## [Task description]
Please reproduce all of the entries exactly, without omitting any.

[Saved entries]

####

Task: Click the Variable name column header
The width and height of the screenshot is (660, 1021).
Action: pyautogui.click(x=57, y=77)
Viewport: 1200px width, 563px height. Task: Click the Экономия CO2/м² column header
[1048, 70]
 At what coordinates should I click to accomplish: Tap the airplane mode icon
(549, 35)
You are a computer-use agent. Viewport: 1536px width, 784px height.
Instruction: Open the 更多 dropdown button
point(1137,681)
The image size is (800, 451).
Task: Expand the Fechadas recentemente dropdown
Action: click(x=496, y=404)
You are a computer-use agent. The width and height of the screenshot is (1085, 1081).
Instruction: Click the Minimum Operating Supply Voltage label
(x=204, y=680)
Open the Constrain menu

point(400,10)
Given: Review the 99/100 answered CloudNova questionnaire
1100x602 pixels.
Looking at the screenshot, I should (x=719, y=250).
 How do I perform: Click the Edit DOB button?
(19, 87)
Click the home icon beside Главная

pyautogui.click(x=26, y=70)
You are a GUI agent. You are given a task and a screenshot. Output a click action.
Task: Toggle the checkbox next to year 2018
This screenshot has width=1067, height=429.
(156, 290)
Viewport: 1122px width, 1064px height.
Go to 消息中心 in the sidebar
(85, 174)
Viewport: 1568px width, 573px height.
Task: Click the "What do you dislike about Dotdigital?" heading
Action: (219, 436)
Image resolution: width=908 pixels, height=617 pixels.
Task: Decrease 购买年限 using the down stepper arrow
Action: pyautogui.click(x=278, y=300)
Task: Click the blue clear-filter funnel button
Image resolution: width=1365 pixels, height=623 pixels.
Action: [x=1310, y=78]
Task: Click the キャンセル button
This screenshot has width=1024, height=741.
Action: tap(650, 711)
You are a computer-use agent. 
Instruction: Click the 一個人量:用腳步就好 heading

####

## [Output]
Task: Click the Variable name column header
The width and height of the screenshot is (660, 1021).
Action: pyautogui.click(x=57, y=77)
Viewport: 1200px width, 563px height. Task: Click the Экономия CO2/м² column header
[1048, 70]
 At what coordinates should I click to accomplish: Tap the airplane mode icon
(549, 35)
You are a computer-use agent. Viewport: 1536px width, 784px height.
Instruction: Open the 更多 dropdown button
point(1137,681)
The image size is (800, 451).
Task: Expand the Fechadas recentemente dropdown
Action: click(x=496, y=404)
You are a computer-use agent. The width and height of the screenshot is (1085, 1081).
Instruction: Click the Minimum Operating Supply Voltage label
(x=204, y=680)
Open the Constrain menu

point(400,10)
Given: Review the 99/100 answered CloudNova questionnaire
1100x602 pixels.
Looking at the screenshot, I should (x=719, y=250).
 How do I perform: Click the Edit DOB button?
(19, 87)
Click the home icon beside Главная

pyautogui.click(x=26, y=70)
You are a GUI agent. You are given a task and a screenshot. Output a click action.
Task: Toggle the checkbox next to year 2018
This screenshot has width=1067, height=429.
(156, 290)
Viewport: 1122px width, 1064px height.
Go to 消息中心 in the sidebar
(85, 174)
Viewport: 1568px width, 573px height.
Task: Click the "What do you dislike about Dotdigital?" heading
Action: (219, 436)
Image resolution: width=908 pixels, height=617 pixels.
Task: Decrease 购买年限 using the down stepper arrow
Action: pyautogui.click(x=278, y=300)
Task: Click the blue clear-filter funnel button
Image resolution: width=1365 pixels, height=623 pixels.
Action: [x=1310, y=78]
Task: Click the キャンセル button
This screenshot has width=1024, height=741.
Action: tap(650, 711)
You are a computer-use agent. 
Instruction: Click the 一個人量:用腳步就好 heading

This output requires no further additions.